The cable lateral pulldown with V bar is a strength exercise targeting the latissimus dorsi (lats) using a cable machine and V bar attachment. It also engages the bicep and forearms as secondary muscles.
Also Works
BicepsForearms
How to Perform
1
Sit down on the cable pulldown machine and grab the V bar attachment with an overhand grip.
2
Adjust the knee pad so that your thighs are secured under it.
3
Keep your back straight and lean back slightly.
4
Pull the V bar down towards your upper chest while keeping your elbows close to your body.
5
Squeeze your back muscles at the bottom of the movement.
6
Slowly return the V bar to the starting position and repeat for the desired number of repetitions.
Pro Tips
•Pull the V-bar toward your upper chest while keeping your elbows pointing down and slightly back.
•Lean back about 10-15 degrees and puff your chest up to create a better angle for lat activation.

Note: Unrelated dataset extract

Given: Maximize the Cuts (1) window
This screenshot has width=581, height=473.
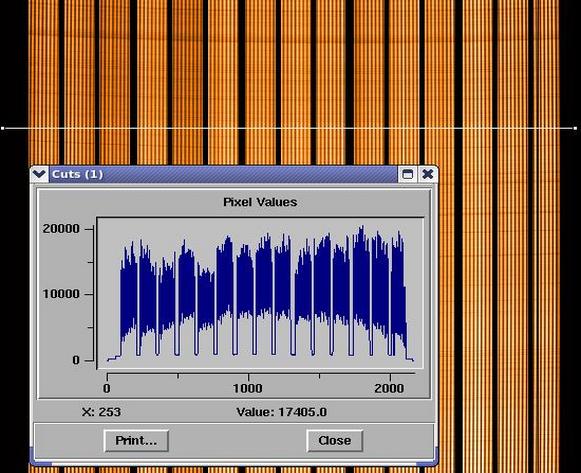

•Squeeze your shoulder blades together at the bottom of the pull and hold for one second before releasing.
Common Mistakes
•Leaning back excessively and turning the pulldown into a rowing motion, which changes the muscle recruitment pattern.
•Pulling with the biceps instead of initiating the movement by depressing and retracting the shoulder blades.
•Using too much weight and only pulling halfway down, which limits lat activation.